YOUR OBJECTIVE:
Add 92 to every coordinate in the answers and write out in full the lines from the line with "You are a computer-use agent. This" to the line with "[x=981, y=614]", leaving the rest of each line unchanged.

Entries from a dataset
====

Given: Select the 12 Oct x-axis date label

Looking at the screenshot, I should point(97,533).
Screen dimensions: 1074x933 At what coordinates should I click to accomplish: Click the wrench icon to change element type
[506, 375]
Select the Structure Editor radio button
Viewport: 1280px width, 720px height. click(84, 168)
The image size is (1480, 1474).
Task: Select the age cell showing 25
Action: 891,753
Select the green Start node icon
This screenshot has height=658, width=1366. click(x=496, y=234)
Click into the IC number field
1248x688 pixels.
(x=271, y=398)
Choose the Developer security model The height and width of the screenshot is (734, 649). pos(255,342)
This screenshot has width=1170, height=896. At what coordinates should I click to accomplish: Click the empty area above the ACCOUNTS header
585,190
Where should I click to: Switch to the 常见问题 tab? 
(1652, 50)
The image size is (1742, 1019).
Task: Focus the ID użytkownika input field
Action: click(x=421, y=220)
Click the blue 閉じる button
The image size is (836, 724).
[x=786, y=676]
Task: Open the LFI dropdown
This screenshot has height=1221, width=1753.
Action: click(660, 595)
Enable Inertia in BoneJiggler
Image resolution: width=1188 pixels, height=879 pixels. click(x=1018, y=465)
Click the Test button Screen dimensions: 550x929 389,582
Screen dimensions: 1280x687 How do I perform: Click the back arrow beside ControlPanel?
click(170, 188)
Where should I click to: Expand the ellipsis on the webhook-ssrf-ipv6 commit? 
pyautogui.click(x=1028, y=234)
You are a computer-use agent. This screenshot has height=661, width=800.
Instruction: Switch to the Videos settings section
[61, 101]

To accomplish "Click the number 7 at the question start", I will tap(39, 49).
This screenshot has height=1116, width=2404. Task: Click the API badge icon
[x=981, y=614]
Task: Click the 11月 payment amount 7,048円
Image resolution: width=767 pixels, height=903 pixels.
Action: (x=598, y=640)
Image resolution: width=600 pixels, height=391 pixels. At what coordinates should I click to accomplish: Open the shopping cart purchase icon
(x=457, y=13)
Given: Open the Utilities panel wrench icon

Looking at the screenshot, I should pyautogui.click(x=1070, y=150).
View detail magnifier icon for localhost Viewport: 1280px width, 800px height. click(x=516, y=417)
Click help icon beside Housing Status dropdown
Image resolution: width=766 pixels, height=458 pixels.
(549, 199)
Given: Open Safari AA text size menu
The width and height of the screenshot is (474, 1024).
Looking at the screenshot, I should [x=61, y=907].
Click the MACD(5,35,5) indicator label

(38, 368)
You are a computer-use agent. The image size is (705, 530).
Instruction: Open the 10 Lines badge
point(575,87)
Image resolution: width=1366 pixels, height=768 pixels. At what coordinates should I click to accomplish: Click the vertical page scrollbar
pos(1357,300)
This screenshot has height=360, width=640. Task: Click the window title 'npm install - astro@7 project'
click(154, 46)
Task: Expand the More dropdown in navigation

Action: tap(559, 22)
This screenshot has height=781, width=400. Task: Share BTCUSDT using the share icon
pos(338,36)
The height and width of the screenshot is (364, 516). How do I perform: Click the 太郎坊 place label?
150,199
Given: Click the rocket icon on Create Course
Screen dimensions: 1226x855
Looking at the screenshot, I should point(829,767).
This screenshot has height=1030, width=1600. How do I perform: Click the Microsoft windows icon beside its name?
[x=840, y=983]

====

FULL OUTPUT:
You are a computer-use agent. This screenshot has height=661, width=800.
Instruction: Switch to the Videos settings section
[153, 193]

To accomplish "Click the number 7 at the question start", I will tap(131, 141).
This screenshot has height=1116, width=2404. Task: Click the API badge icon
[x=1073, y=706]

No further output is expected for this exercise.